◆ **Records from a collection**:
◇ ◇ ◇ ◇ ◇ ◇ ◇
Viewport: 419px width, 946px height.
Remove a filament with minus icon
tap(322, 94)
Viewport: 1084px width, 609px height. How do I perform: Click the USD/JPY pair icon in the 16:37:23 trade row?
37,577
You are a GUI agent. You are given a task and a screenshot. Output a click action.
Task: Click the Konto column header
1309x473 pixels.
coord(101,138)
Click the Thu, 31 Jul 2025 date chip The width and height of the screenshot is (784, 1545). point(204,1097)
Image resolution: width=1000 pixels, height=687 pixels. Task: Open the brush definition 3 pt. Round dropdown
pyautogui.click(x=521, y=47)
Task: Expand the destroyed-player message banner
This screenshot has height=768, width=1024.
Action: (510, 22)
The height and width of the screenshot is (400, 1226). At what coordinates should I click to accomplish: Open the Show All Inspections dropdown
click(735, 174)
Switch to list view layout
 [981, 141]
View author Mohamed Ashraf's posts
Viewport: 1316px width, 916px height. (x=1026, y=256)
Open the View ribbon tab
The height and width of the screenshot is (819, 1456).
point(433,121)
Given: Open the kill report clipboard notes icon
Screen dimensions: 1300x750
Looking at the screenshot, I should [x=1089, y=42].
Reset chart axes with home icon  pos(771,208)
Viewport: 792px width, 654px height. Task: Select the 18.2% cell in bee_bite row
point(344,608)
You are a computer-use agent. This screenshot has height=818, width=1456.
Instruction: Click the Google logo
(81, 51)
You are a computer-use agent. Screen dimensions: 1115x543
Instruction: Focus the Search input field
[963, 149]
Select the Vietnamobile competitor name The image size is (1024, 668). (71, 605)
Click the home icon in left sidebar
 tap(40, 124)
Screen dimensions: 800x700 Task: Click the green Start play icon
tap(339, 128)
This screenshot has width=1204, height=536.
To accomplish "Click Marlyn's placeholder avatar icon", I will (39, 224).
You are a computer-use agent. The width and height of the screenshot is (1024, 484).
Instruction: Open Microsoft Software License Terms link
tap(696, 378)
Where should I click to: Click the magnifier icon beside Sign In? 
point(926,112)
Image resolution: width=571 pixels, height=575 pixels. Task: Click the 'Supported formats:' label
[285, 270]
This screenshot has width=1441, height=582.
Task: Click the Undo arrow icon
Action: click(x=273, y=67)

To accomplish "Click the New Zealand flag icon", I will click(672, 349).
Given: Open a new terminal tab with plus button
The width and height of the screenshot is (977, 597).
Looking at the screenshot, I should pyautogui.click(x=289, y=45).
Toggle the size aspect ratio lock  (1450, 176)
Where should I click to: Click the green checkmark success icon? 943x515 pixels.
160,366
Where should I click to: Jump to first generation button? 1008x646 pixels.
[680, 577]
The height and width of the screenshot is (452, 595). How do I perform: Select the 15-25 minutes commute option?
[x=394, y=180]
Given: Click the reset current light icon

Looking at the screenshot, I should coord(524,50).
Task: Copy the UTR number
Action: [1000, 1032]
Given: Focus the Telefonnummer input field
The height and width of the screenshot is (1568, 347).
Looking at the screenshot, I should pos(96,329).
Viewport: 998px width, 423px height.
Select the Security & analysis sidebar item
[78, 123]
◇ ◇ ◇ ◇ ◇ ◇ ◇
◆ **WORK TO COMPLETE**:
Each line of the data must come back exactly as written.

◆ **SOLUTION FOR THIS PROBLEM**:
Viewport: 419px width, 946px height.
Remove a filament with minus icon
tap(322, 94)
Viewport: 1084px width, 609px height. How do I perform: Click the USD/JPY pair icon in the 16:37:23 trade row?
37,577
You are a GUI agent. You are given a task and a screenshot. Output a click action.
Task: Click the Konto column header
1309x473 pixels.
coord(101,138)
Click the Thu, 31 Jul 2025 date chip The width and height of the screenshot is (784, 1545). point(204,1097)
Image resolution: width=1000 pixels, height=687 pixels. Task: Open the brush definition 3 pt. Round dropdown
pyautogui.click(x=521, y=47)
Task: Expand the destroyed-player message banner
This screenshot has height=768, width=1024.
Action: (510, 22)
The height and width of the screenshot is (400, 1226). At what coordinates should I click to accomplish: Open the Show All Inspections dropdown
click(735, 174)
Switch to list view layout
 [981, 141]
View author Mohamed Ashraf's posts
Viewport: 1316px width, 916px height. (x=1026, y=256)
Open the View ribbon tab
The height and width of the screenshot is (819, 1456).
point(433,121)
Given: Open the kill report clipboard notes icon
Screen dimensions: 1300x750
Looking at the screenshot, I should [x=1089, y=42].
Reset chart axes with home icon  pos(771,208)
Viewport: 792px width, 654px height. Task: Select the 18.2% cell in bee_bite row
point(344,608)
You are a computer-use agent. This screenshot has height=818, width=1456.
Instruction: Click the Google logo
(81, 51)
You are a computer-use agent. Screen dimensions: 1115x543
Instruction: Focus the Search input field
[963, 149]
Select the Vietnamobile competitor name The image size is (1024, 668). (71, 605)
Click the home icon in left sidebar
 tap(40, 124)
Screen dimensions: 800x700 Task: Click the green Start play icon
tap(339, 128)
This screenshot has width=1204, height=536.
To accomplish "Click Marlyn's placeholder avatar icon", I will (39, 224).
You are a computer-use agent. The width and height of the screenshot is (1024, 484).
Instruction: Open Microsoft Software License Terms link
tap(696, 378)
Where should I click to: Click the magnifier icon beside Sign In? 
point(926,112)
Image resolution: width=571 pixels, height=575 pixels. Task: Click the 'Supported formats:' label
[285, 270]
This screenshot has width=1441, height=582.
Task: Click the Undo arrow icon
Action: click(x=273, y=67)

To accomplish "Click the New Zealand flag icon", I will click(672, 349).
Given: Open a new terminal tab with plus button
The width and height of the screenshot is (977, 597).
Looking at the screenshot, I should pyautogui.click(x=289, y=45).
Toggle the size aspect ratio lock  (1450, 176)
Where should I click to: Click the green checkmark success icon? 943x515 pixels.
160,366
Where should I click to: Jump to first generation button? 1008x646 pixels.
[680, 577]
The height and width of the screenshot is (452, 595). How do I perform: Select the 15-25 minutes commute option?
[x=394, y=180]
Given: Click the reset current light icon

Looking at the screenshot, I should coord(524,50).
Task: Copy the UTR number
Action: [1000, 1032]
Given: Focus the Telefonnummer input field
The height and width of the screenshot is (1568, 347).
Looking at the screenshot, I should pos(96,329).
Viewport: 998px width, 423px height.
Select the Security & analysis sidebar item
[78, 123]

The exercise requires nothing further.